Nevertheless, I began to speak politely and with an even tone. So I began with “US Navy Seal Team 6 are Tier 1 operators. That means…”- and then my father cut me off. “Oh, there you go with that army stuff again,” said he. I had put up with over an hour of interruptions and condescension along with attempts to turn me into an unwilling echo chamber, but that hour of bullshit wasn’t the problem. Actually, the problem was this nonsense had been going on for more than two years and I had finally had enough. I balled my hands into fists and banged them on the table just enough to rattle the glasses but not spill anything and the way I remember it, said in a growl “I listen to you people speak without interrupting, but when I try to reply, you cut me off. You’ve been doing it ever since we sat down. I’ve had enough of this shit. God damn!” My father’s eyes got very big and he stood up, suddenly afraid. He left the table, his girlfriend began to shake and she tried unsuccessfully to hide her fear. “What’s the matter? I’ve never seen you like this in all the years I’ve known you.” To the best of my recollection, I replied “Every time you ask me something, I try to answer but you guys cut me off and sometimes even change the subject. How the fuck can anyone have a normal discussion like this? It’s been going on for a long time and I am sick of it. You people expect me to listen but then you deny me the chance to speak. It’s not right and I won’t put up with it any longer. Oh, you haven’t seen me like this before? Well, just imagine what I keep cropped up…”

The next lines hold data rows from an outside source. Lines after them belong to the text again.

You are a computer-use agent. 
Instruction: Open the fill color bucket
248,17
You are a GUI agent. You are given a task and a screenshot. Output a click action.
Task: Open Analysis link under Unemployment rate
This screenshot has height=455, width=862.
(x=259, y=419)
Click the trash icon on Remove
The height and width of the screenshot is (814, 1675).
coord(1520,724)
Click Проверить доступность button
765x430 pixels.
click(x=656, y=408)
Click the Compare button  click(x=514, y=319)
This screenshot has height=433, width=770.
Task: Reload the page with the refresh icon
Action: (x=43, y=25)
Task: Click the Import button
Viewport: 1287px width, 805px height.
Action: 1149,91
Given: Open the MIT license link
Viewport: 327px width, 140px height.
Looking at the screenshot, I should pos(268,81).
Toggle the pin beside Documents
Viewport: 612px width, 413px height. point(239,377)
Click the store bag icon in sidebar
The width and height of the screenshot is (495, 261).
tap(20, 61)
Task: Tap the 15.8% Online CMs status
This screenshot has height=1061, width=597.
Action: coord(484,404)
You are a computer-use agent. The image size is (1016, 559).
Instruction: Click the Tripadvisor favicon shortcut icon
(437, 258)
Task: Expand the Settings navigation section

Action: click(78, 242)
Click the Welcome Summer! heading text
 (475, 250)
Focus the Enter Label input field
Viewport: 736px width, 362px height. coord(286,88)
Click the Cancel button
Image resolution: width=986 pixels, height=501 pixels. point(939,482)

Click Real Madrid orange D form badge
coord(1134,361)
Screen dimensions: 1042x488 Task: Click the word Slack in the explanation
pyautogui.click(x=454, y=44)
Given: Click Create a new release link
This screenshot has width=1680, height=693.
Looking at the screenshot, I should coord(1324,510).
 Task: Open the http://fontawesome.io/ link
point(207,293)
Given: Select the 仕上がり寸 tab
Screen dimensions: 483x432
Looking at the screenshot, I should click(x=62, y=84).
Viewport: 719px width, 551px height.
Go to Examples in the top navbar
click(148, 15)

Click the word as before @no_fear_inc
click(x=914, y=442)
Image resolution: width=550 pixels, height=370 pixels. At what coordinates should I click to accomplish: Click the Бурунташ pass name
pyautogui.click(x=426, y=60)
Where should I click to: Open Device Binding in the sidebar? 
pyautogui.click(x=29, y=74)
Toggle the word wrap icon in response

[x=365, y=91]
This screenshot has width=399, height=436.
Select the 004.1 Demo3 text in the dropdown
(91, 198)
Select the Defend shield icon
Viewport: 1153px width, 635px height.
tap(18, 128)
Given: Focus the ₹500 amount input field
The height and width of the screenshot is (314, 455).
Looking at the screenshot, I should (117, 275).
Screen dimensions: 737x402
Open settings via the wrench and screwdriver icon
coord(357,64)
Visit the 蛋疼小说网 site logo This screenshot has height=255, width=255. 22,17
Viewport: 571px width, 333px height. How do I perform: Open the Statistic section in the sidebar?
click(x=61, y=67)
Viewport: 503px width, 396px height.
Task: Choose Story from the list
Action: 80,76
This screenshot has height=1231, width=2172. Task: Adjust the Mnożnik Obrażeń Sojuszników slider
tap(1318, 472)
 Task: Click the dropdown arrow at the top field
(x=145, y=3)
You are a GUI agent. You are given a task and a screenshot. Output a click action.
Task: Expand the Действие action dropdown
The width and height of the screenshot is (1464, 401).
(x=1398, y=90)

Yes, I was angry, but everything I had done earlier was highly controlled and designed to generate a certain effect, as in to make my father and his girlfriend listen to me. Had it been otherwise, I might’ve broken the table in half and done some serious, possibly lethal damage, but I didn’t. It wasn’t an intemperate outburst that could’ve turned violent, yet my father and his girlfriend didn’t understand that. They thought like a lot of people whom, to use a South African expression, “piss on the batteries” of current or former soldiers for a long time, then are surprised when they finally get an earful for their actions. That’s when an expression of unease flashes across their faces and one can almost hear them think “Jesus, is this guy going to fucking kill me?” It’s the typical response of the ignorant who’ve never faced the reality of life or death decisions and never stared into the open maw of the abyss, that they think every man and woman who is trained to kill, will kill without reason, just because they can. This ain’t some Mexican drug cartel that’s high on its own supply. We current or former soldiers are not loonies on the loose, so the answer to that has been and still is “No, unless you make yourself a threat to me or my friends. In that moment, eternity will begin for one of us and it probably won’t be me”. I also say something else: “I was born too late and went to the army at the wrong time. Maybe that’s a good thing, ’cause if I’d been born ten or fifteen years earlier, I’d have been in the Recces and done so much hardcore shit that they would’ve had to drag me in front of the TRC (Truth and Reconciliation Commission) after 1994”.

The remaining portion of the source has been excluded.